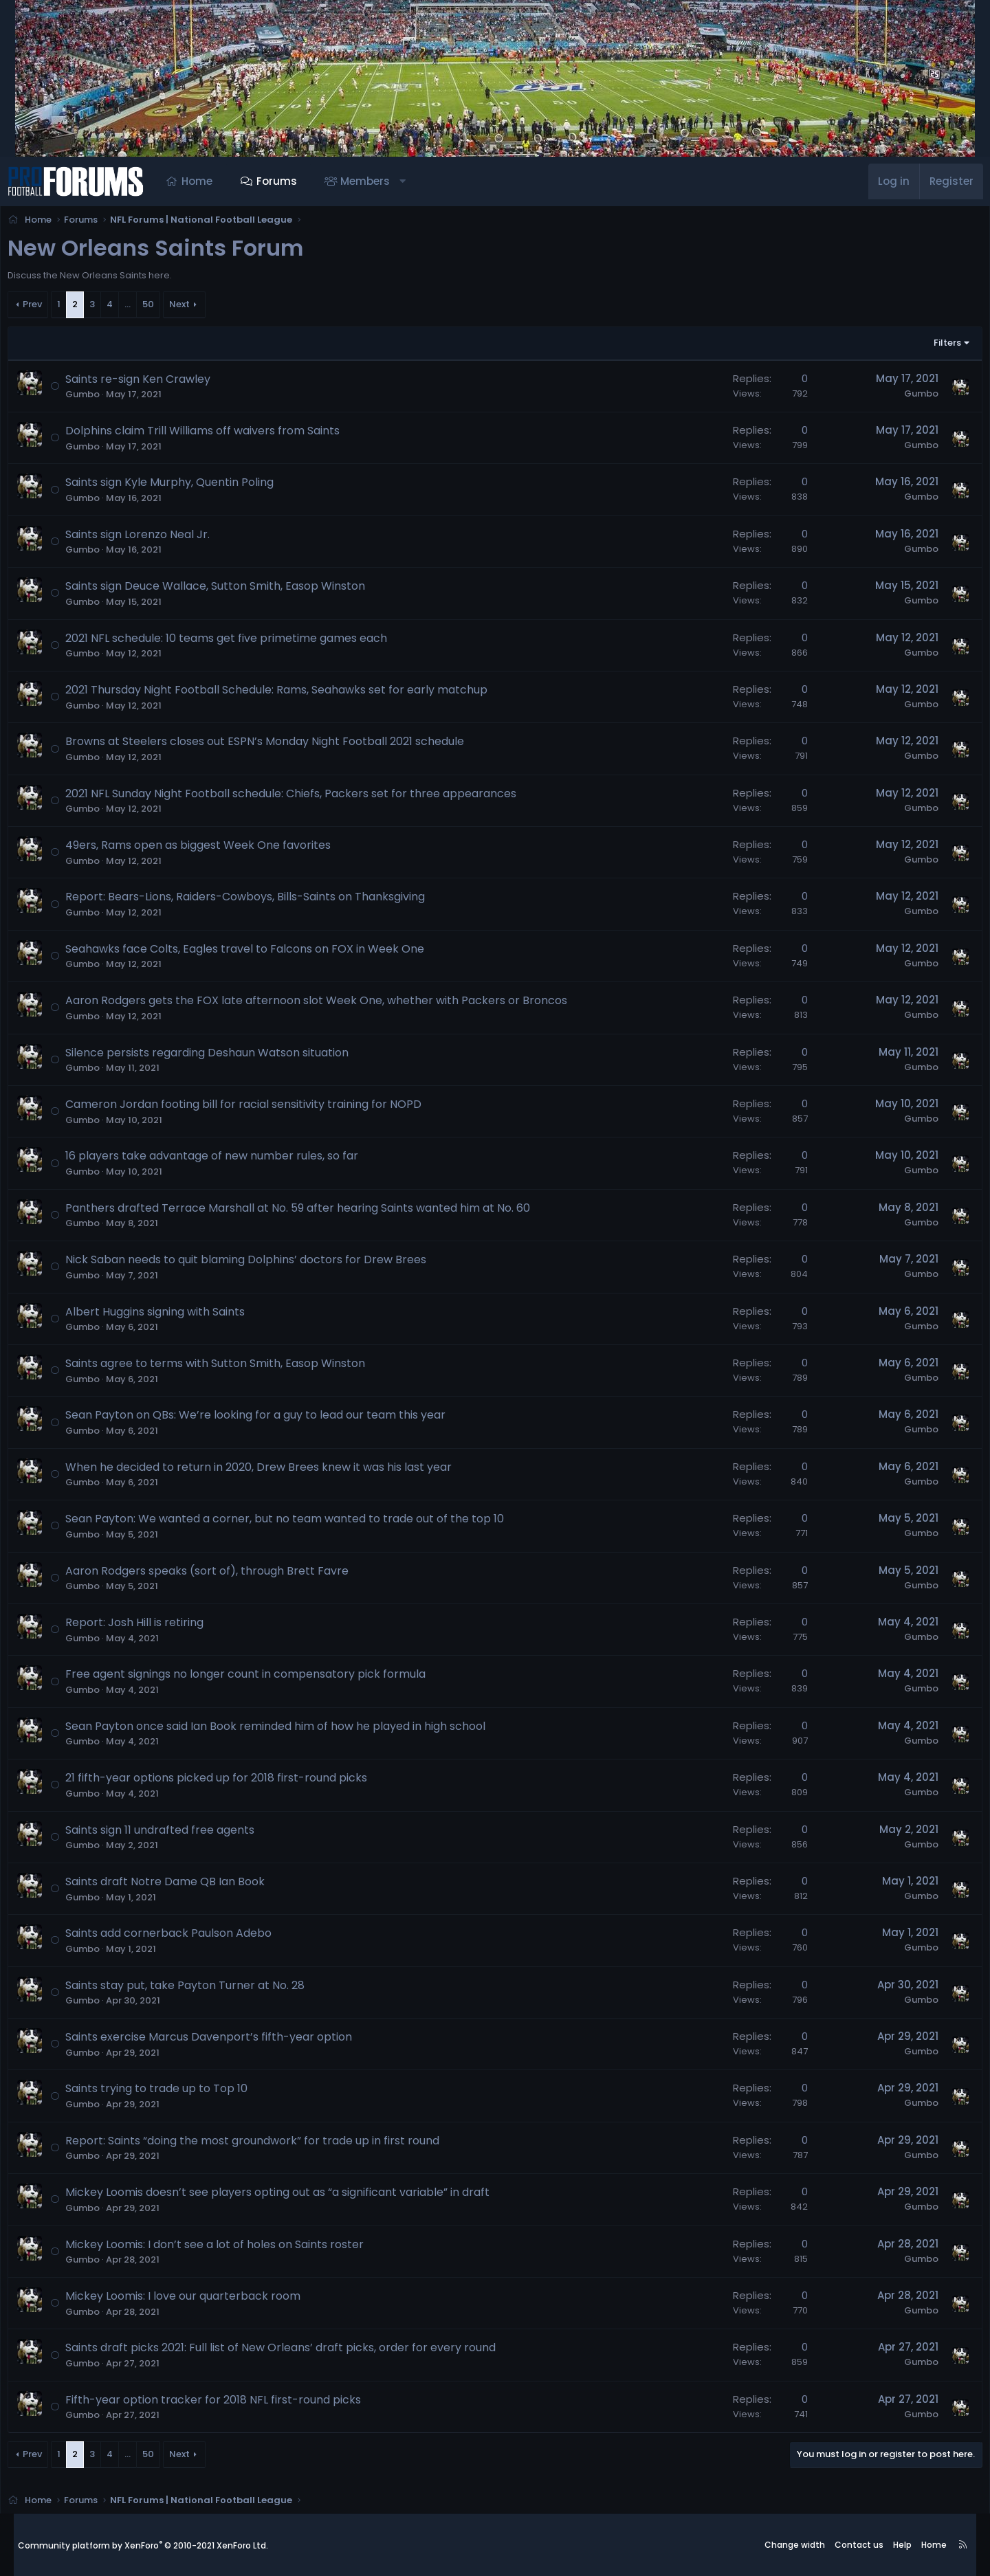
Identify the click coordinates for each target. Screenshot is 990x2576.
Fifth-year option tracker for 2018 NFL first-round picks (231, 2404)
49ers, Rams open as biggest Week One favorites (216, 849)
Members (379, 181)
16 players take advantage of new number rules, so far (229, 1160)
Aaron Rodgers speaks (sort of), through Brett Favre (224, 1575)
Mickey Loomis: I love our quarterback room (200, 2300)
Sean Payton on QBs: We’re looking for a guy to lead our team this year (273, 1419)
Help (902, 2545)
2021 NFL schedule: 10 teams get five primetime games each (244, 642)
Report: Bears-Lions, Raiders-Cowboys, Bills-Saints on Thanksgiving (263, 901)
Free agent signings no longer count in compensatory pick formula (263, 1678)
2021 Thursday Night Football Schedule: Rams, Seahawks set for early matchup (294, 694)
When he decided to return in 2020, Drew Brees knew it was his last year (276, 1471)
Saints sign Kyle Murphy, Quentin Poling (187, 486)
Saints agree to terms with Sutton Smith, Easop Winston (233, 1367)
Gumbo (100, 398)
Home (210, 181)
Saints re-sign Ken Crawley (155, 383)
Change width (794, 2545)
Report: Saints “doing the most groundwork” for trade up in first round (270, 2145)
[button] (416, 181)
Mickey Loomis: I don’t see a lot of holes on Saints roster (232, 2248)
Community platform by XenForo (143, 2545)
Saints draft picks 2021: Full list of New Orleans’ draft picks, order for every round (298, 2352)
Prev (50, 308)
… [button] (145, 308)
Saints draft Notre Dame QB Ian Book (183, 1886)
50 (166, 308)
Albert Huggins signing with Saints (173, 1316)
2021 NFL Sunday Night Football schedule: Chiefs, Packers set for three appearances (308, 798)
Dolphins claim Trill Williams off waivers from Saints (220, 435)
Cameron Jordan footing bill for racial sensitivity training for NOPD (261, 1108)
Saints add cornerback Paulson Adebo (186, 1937)
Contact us (859, 2545)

▬▬▬▬▬▬▬▬▬▬

Reproduce every line of the entries above verbatim, omitting the pictures.

(The output)
Identify the click coordinates for each target. Screenshot is 990x2576.
Fifth-year option tracker for 2018 NFL first-round picks (231, 2404)
49ers, Rams open as biggest Week One favorites (216, 849)
Members (379, 181)
16 players take advantage of new number rules, so far (229, 1160)
Aaron Rodgers speaks (sort of), through Brett Favre (224, 1575)
Mickey Loomis: I love our quarterback room (200, 2300)
Sean Payton on QBs: We’re looking for a guy to lead our team this year (273, 1419)
Help (902, 2545)
2021 NFL schedule: 10 teams get five primetime games each (244, 642)
Report: Bears-Lions, Raiders-Cowboys, Bills-Saints on Thanksgiving (263, 901)
Free agent signings no longer count in compensatory pick formula (263, 1678)
2021 Thursday Night Football Schedule: Rams, Seahawks set for early matchup (294, 694)
When he decided to return in 2020, Drew Brees knew it was his last year (276, 1471)
Saints sign Kyle Murphy, Quentin Poling (187, 486)
Saints agree to terms with Sutton Smith, Easop Winston (233, 1367)
Gumbo (100, 398)
Home (210, 181)
Saints re-sign Ken Crawley (155, 383)
Change width (794, 2545)
Report: Saints “doing the most groundwork” for trade up in first round (270, 2145)
[button] (416, 181)
Mickey Loomis: I don’t see a lot of holes on Saints roster (232, 2248)
Community platform by XenForo (143, 2545)
Saints draft picks 2021: Full list of New Orleans’ draft picks, order for every round (298, 2352)
Prev (50, 308)
… [button] (145, 308)
Saints draft Notre Dame QB Ian Book (183, 1886)
50 (166, 308)
Albert Huggins signing with Saints (173, 1316)
2021 NFL Sunday Night Football schedule: Chiefs, Packers set for three appearances (308, 798)
Dolphins claim Trill Williams off waivers from Saints (220, 435)
Cameron Jordan footing bill for racial sensitivity training for NOPD (261, 1108)
Saints add cornerback Paulson Adebo (186, 1937)
Contact us (859, 2545)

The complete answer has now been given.